## LISTED RECORDS
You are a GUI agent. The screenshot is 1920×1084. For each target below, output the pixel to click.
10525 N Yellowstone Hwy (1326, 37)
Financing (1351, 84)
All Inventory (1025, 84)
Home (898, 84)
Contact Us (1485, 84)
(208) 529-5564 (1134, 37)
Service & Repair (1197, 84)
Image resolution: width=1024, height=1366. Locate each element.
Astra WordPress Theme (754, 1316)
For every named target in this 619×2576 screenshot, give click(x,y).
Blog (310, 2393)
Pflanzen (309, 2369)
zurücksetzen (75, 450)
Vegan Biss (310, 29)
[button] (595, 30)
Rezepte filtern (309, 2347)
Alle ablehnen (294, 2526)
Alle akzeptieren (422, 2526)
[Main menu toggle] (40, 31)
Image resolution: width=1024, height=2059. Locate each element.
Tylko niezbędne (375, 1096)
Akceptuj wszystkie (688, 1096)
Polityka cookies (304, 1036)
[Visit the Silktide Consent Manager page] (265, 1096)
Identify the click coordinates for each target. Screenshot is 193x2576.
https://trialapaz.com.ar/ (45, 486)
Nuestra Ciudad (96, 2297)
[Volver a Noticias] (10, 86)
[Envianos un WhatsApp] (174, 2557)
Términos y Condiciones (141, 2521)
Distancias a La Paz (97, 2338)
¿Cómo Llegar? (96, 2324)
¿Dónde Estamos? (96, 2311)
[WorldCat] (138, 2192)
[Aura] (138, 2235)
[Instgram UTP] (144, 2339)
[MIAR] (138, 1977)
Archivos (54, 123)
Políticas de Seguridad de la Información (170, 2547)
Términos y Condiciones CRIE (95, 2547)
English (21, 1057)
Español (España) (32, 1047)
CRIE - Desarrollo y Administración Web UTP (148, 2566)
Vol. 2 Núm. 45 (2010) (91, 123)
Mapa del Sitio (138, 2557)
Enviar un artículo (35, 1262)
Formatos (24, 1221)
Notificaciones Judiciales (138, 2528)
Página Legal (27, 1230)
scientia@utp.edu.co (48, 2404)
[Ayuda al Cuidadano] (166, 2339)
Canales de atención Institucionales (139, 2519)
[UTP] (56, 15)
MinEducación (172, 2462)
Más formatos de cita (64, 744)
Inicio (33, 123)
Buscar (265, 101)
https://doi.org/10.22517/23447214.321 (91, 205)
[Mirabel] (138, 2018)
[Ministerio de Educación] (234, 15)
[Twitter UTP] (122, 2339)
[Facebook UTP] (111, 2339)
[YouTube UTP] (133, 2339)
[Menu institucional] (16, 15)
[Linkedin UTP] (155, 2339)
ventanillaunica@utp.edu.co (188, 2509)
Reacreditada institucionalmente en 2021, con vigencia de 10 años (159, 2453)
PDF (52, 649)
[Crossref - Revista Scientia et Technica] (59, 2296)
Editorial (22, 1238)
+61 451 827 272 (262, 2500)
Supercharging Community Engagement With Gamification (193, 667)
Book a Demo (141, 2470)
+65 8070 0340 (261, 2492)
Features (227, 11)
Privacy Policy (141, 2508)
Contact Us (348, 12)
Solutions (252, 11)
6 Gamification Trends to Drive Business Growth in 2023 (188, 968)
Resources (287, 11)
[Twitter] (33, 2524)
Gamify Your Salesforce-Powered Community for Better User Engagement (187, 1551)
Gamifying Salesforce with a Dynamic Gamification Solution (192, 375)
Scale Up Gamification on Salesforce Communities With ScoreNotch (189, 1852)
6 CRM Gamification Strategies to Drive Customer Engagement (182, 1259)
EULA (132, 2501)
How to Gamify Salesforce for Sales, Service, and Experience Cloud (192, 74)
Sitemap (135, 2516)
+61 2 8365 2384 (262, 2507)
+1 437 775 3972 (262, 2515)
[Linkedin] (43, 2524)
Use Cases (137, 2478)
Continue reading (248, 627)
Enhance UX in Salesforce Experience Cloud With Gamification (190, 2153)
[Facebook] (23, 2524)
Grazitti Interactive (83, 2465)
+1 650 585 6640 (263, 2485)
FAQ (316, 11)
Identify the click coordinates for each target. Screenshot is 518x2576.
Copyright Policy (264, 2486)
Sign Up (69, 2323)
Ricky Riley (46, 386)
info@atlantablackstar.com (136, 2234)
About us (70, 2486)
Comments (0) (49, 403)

## PROBLEM TO SOLVE
Repeat the material above in full. Change no word.

## TASK RESPONSE
You are a GUI agent. The screenshot is 1920×1084. For each target below, output the pixel to click.
10525 N Yellowstone Hwy (1326, 37)
Financing (1351, 84)
All Inventory (1025, 84)
Home (898, 84)
Contact Us (1485, 84)
(208) 529-5564 (1134, 37)
Service & Repair (1197, 84)
Image resolution: width=1024, height=1366. Locate each element.
Astra WordPress Theme (754, 1316)
For every named target in this 619×2576 screenshot, give click(x,y).
Blog (310, 2393)
Pflanzen (309, 2369)
zurücksetzen (75, 450)
Vegan Biss (310, 29)
[button] (595, 30)
Rezepte filtern (309, 2347)
Alle ablehnen (294, 2526)
Alle akzeptieren (422, 2526)
[Main menu toggle] (40, 31)
Image resolution: width=1024, height=2059. Locate each element.
Tylko niezbędne (375, 1096)
Akceptuj wszystkie (688, 1096)
Polityka cookies (304, 1036)
[Visit the Silktide Consent Manager page] (265, 1096)
Identify the click coordinates for each target. Screenshot is 193x2576.
https://trialapaz.com.ar/ (45, 486)
Nuestra Ciudad (96, 2297)
[Volver a Noticias] (10, 86)
[Envianos un WhatsApp] (174, 2557)
Términos y Condiciones (141, 2521)
Distancias a La Paz (97, 2338)
¿Cómo Llegar? (96, 2324)
¿Dónde Estamos? (96, 2311)
[WorldCat] (138, 2192)
[Aura] (138, 2235)
[Instgram UTP] (144, 2339)
[MIAR] (138, 1977)
Archivos (54, 123)
Políticas de Seguridad de la Información (170, 2547)
Términos y Condiciones CRIE (95, 2547)
English (21, 1057)
Español (España) (32, 1047)
CRIE - Desarrollo y Administración Web UTP (148, 2566)
Vol. 2 Núm. 45 (2010) (91, 123)
Mapa del Sitio (138, 2557)
Enviar un artículo (35, 1262)
Formatos (24, 1221)
Notificaciones Judiciales (138, 2528)
Página Legal (27, 1230)
scientia@utp.edu.co (48, 2404)
[Ayuda al Cuidadano] (166, 2339)
Canales de atención Institucionales (139, 2519)
[UTP] (56, 15)
MinEducación (172, 2462)
Más formatos de cita (64, 744)
Inicio (33, 123)
Buscar (265, 101)
https://doi.org/10.22517/23447214.321 (91, 205)
[Mirabel] (138, 2018)
[Ministerio de Educación] (234, 15)
[Twitter UTP] (122, 2339)
[Facebook UTP] (111, 2339)
[YouTube UTP] (133, 2339)
[Menu institucional] (16, 15)
[Linkedin UTP] (155, 2339)
ventanillaunica@utp.edu.co (188, 2509)
Reacreditada institucionalmente en 2021, con vigencia de 10 años (159, 2453)
PDF (52, 649)
[Crossref - Revista Scientia et Technica] (59, 2296)
Editorial (22, 1238)
+61 451 827 272 (262, 2500)
Supercharging Community Engagement With Gamification (193, 667)
Book a Demo (141, 2470)
+65 8070 0340 (261, 2492)
Features (227, 11)
Privacy Policy (141, 2508)
Contact Us (348, 12)
Solutions (252, 11)
6 Gamification Trends to Drive Business Growth in 2023 (188, 968)
Resources (287, 11)
[Twitter] (33, 2524)
Gamify Your Salesforce-Powered Community for Better User Engagement (187, 1551)
Gamifying Salesforce with a Dynamic Gamification Solution (192, 375)
Scale Up Gamification on Salesforce Communities With ScoreNotch (189, 1852)
6 CRM Gamification Strategies to Drive Customer Engagement (182, 1259)
EULA (132, 2501)
How to Gamify Salesforce for Sales, Service, and Experience Cloud (192, 74)
Sitemap (135, 2516)
+61 2 8365 2384 (262, 2507)
+1 437 775 3972 (262, 2515)
[Linkedin] (43, 2524)
Use Cases (137, 2478)
Continue reading (248, 627)
Enhance UX in Salesforce Experience Cloud With Gamification (190, 2153)
[Facebook] (23, 2524)
Grazitti Interactive (83, 2465)
+1 650 585 6640 (263, 2485)
FAQ (316, 11)
Identify the click coordinates for each target. Screenshot is 518x2576.
Copyright Policy (264, 2486)
Sign Up (69, 2323)
Ricky Riley (46, 386)
info@atlantablackstar.com (136, 2234)
About us (70, 2486)
Comments (0) (49, 403)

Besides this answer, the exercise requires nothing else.